Information
- First date: February 5, 2011
- Last date: December 3, 2011

Events
- Total events: 11

Fights
- Total fights: 95

Chronology
| 2010 in Ultimate Challenge MMA | 2011 in Ultimate Challenge MMA | 2012 in Ultimate Challenge MMA |

= 2011 in Ultimate Challenge MMA =

Mixed martial arts events

The year 2011 is the fourth year in the history of Ultimate Challenge MMA, a mixed martial arts promotion based in the United Kingdom. In 2011 Ultimate Challenge MMA held 11 events beginning with, UCMMA 18 - Face Off.

==Events list==

| # | Event | Date | Venue | Location |
|---|---|---|---|---|
| 28 | UCMMA 25: The Beat Down | December 3, 2011 | The Troxy | London, England, United Kingdom |
| 27 | White Collar MMA 2 | November 12, 2011 | The Troxy | London, England, United Kingdom |
| 26 | UCMMA: Contenders | November 6, 2011 |  | Brighton, East Sussex, England |
| 25 | UCMMA: Dominican Republic | November 6, 2011 | Hard Rock Casino | Punta Cana, Dominican Republic |
| 24 | UCMMA 24: Hands of War | October 22, 2011 | The Troxy | London, England, United Kingdom |
| 23 | UCMMA 23: Go 4 It | September 17, 2011 | The Troxy | London, England, United Kingdom |
| 22 | UCMMA 22: Warrior Creed | August 6, 2011 | The Troxy | London, England, United Kingdom |
| 21 | UCMMA 21: Stand Your Ground | June 25, 2011 | The Troxy | London, England, United Kingdom |
| 20 | UCMMA 20: Fists of Fire | May 14, 2011 | The Troxy | London, England, United Kingdom |
| 19 | UCMMA 19: Lights Out | March 26, 2011 | The Troxy | London, England, United Kingdom |
| 18 | UCMMA 18: Face Off | February 5, 2011 | The Troxy | London, England, United Kingdom |

==UCMMA 18: Face Off==

UCMMA 18: Face Off was an event held on February 5, 2011, at The Troxy in London, England, United Kingdom.

==UCMMA 19: Lights Out==

UCMMA 19: Lights Out was an event held on March 26, 2011, at The Troxy in London, England, United Kingdom.

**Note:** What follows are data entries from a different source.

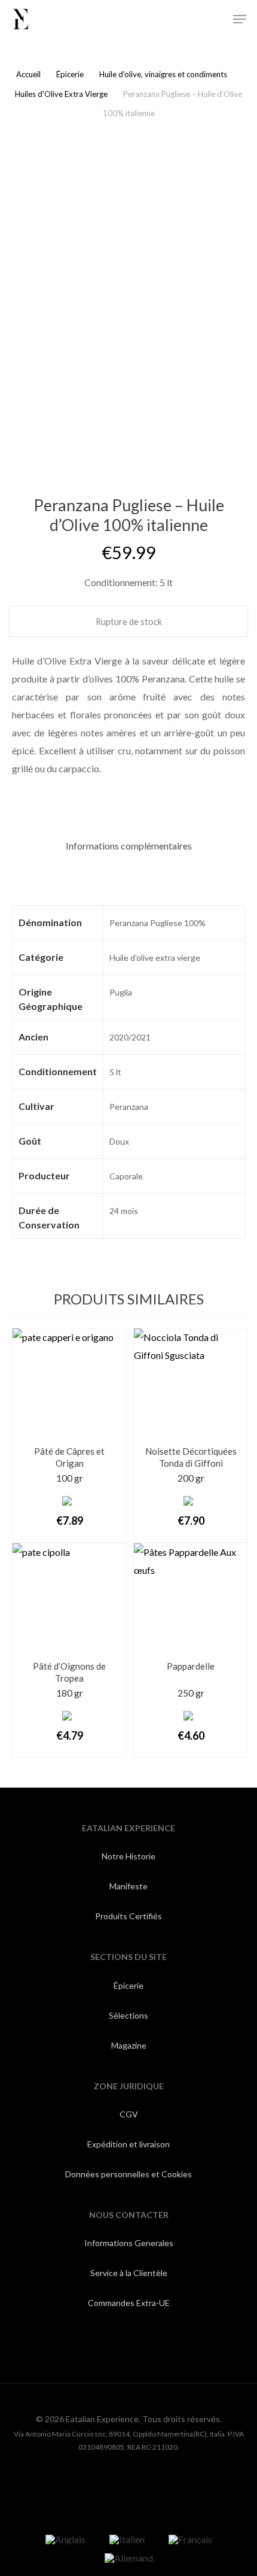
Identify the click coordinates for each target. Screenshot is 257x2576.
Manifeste (128, 1886)
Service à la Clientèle (128, 2273)
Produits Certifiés (128, 1916)
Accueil (28, 74)
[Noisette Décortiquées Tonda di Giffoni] (190, 1385)
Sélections (128, 2015)
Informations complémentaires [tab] (129, 845)
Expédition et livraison (128, 2144)
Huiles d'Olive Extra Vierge (61, 94)
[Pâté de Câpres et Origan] (69, 1385)
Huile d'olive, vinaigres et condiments (163, 74)
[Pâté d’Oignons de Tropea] (69, 1600)
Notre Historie (128, 1856)
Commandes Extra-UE (129, 2303)
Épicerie (70, 74)
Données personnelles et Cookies (128, 2174)
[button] (239, 19)
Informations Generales (128, 2243)
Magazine (128, 2045)
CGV (129, 2114)
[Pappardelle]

==UCMMA 20: Fists of Fire==

UCMMA 20: Fists of Fire was an event held on May 14, 2011, at The Troxy in London, England, United Kingdom.

==UCMMA 21: Stand Your Ground==

UCMMA 21: Stand Your Ground was an event held on June 25, 2011, at The Troxy in London, England, United Kingdom.

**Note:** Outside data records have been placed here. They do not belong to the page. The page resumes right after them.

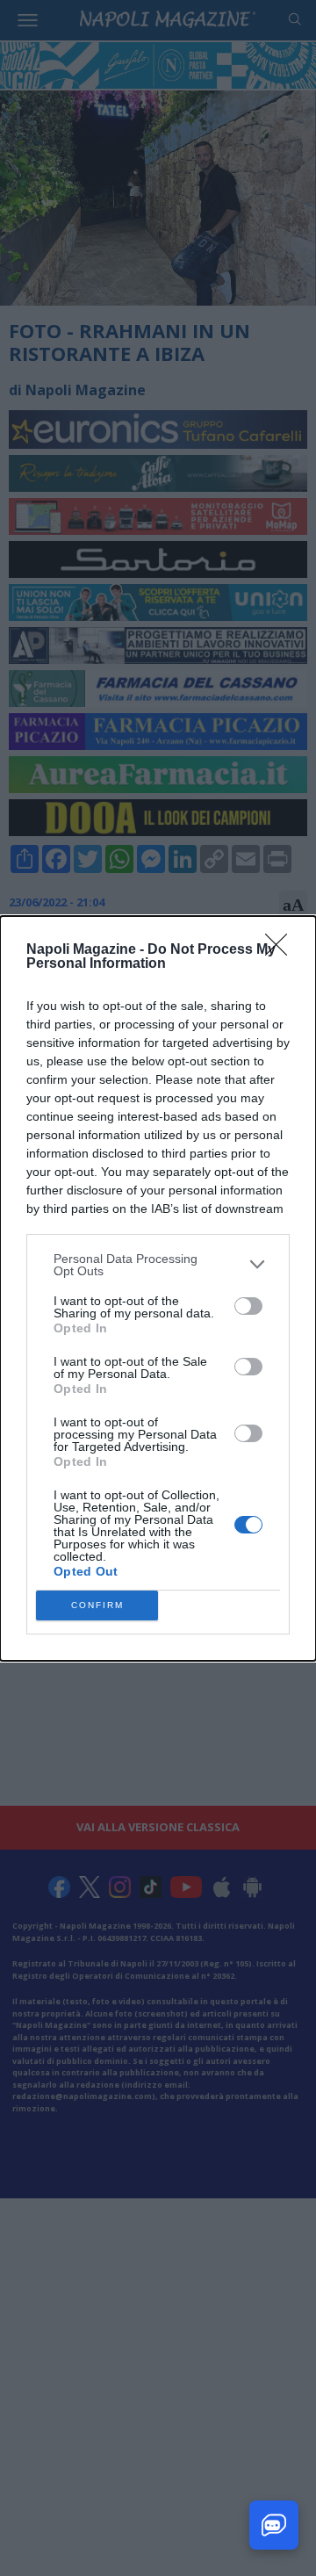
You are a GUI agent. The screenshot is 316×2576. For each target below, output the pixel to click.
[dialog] (158, 1288)
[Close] (281, 950)
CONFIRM (97, 1605)
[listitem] (158, 1264)
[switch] (248, 1306)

==UCMMA 22: Warrior Creed==

UCMMA 22: Warrior Creed was an event held on August 6, 2011, at The Troxy in London, England, United Kingdom.

==UCMMA 23: Go 4 It==

UCMMA 23: Go 4 It was an event held on September 17, 2011, at The Troxy in London, England, United Kingdom.

==UCMMA 24: Hands of War==

UCMMA 24: Hands of War was an event held on October 22, 2011, at The Troxy in London, England, United Kingdom.

==UCMMA: Dominican Republic==

UCMMA: Dominican Republic was an event held on November 6, 2011, at the Hard Rock Casino in Punta Cana, Dominican Republic.

==UCMMA: Contenders==

UCMMA: Contenders was an event held on November 6, 2011, in Brighton, East Sussex, England.

==White Collar MMA 2==

White Collar MMA 2 was an event held on November 12, 2011, at The Troxy in London, England, United Kingdom.

==UCMMA 25: The Beat Down==

UCMMA 25: The Beat Down was an event held on December 3, 2011, at The Troxy in London, England, United Kingdom.